Williams and Merrill collaborated in selecting items for the exhibit, concentrating on those that were most interesting, aesthetically pleasing and practical. “We had to move a lot of dusty items to get to other dusty items,” said Williams.

Merrill, who acknowledges she has no scientific background, cleaned the selected items for exhibit and prepared captions with the assistance of Williams and Tom Greenslade, professor emeritus of physics at Kenyon College, who researches the history of science

“One thing I learned was that hardly any of these are stand-alone instruments,” said Merrill. “They all have to be attached to something else such as a jar or a pump in order to work. That’s why I can’t do demonstrations with them. But all these instruments do turn and move and you’re allowed to touch them.”

Williams said that one of his favorite instruments among those on display is the Wimshurst electrostatic generator. “This device has a crank handle that you turn and through an arrangement of pulleys it turns and rubs metal discs against a brush and generates electricity, the same way you might in scraping your feet against a rug in winter time and touching a doorknob,” he explained.

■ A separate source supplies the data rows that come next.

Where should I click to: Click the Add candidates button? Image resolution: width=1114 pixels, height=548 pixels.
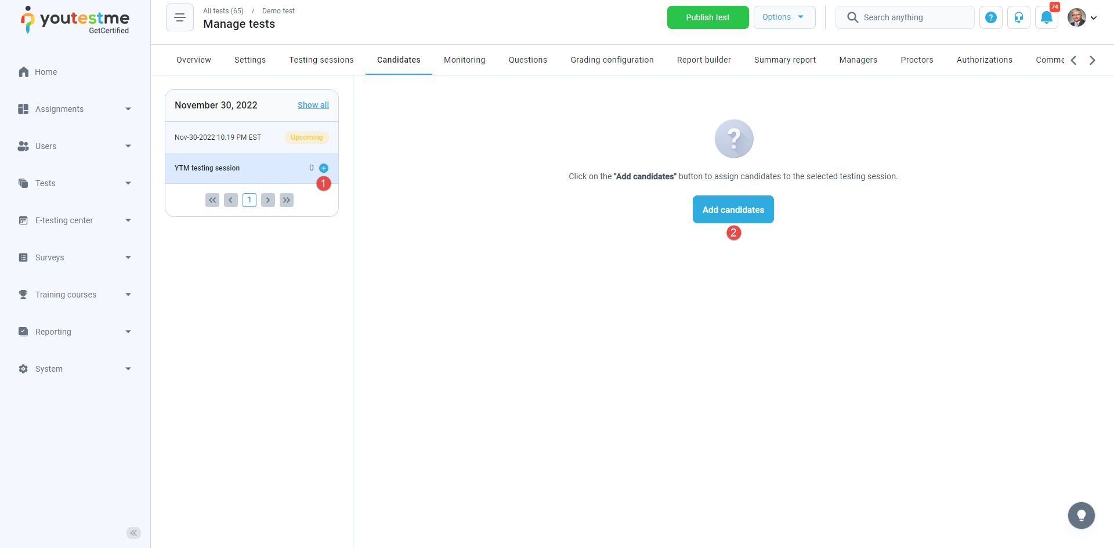point(733,209)
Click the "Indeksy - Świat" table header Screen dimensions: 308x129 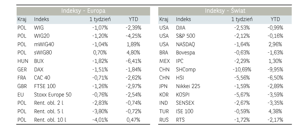(x=225, y=11)
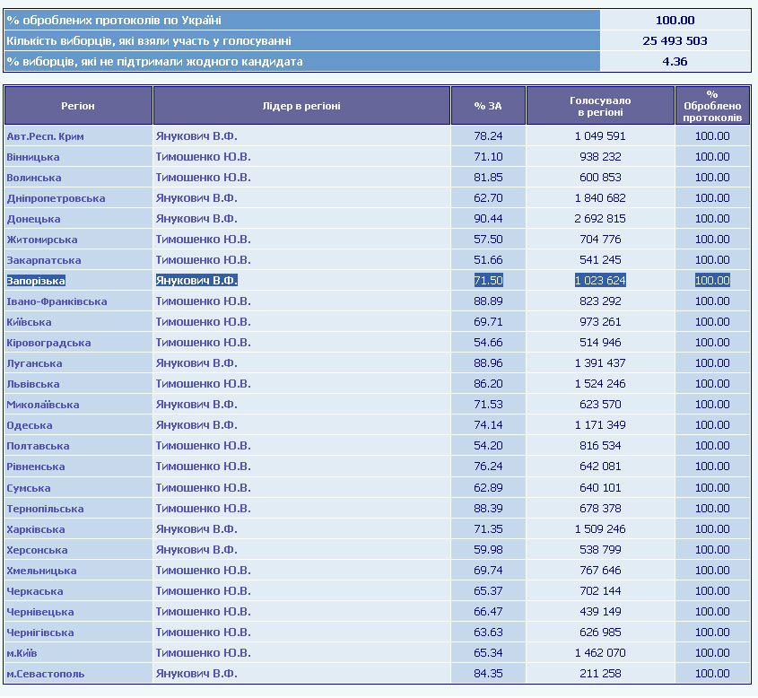This screenshot has height=698, width=758.
Task: Open the Івано-Франківська region link
Action: point(57,301)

Williams added that Benjamin Franklin used an electrostatic generator to make public displays of electrical experiments to shock people. “He would have five or six people hold hands and one touch here and another touch there and they would all be shocked. It was also a popular entertainment to show sparks and how things moved because of electricity,” he said.

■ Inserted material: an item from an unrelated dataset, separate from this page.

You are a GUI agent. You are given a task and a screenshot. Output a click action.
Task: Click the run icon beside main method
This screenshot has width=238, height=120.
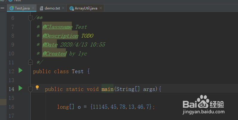click(20, 88)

He went on to describe how in the 1970s he and Taylor Sanders, W&L emeritus professor of history, took this particular electrostatic generator on tour. “Taylor lectured on the college curriculum in the sciences in 18th-century America, and I did a series of electrical experiments. We would put this item in the trunk of our car and carry it around as part of our show and tell,” he remembered.

Both Merrill and Williams pointed out the attraction of another instrument, Thacher’s Calculating Device, on display in a glass cabinet. “It’s quite fun,” said Williams, “It’s a precursor to the slide rule, which is a precursor to the calculator and the computer. It’s not only historically interesting but pretty to look at. We’ve also displayed the instruction book that came with it.”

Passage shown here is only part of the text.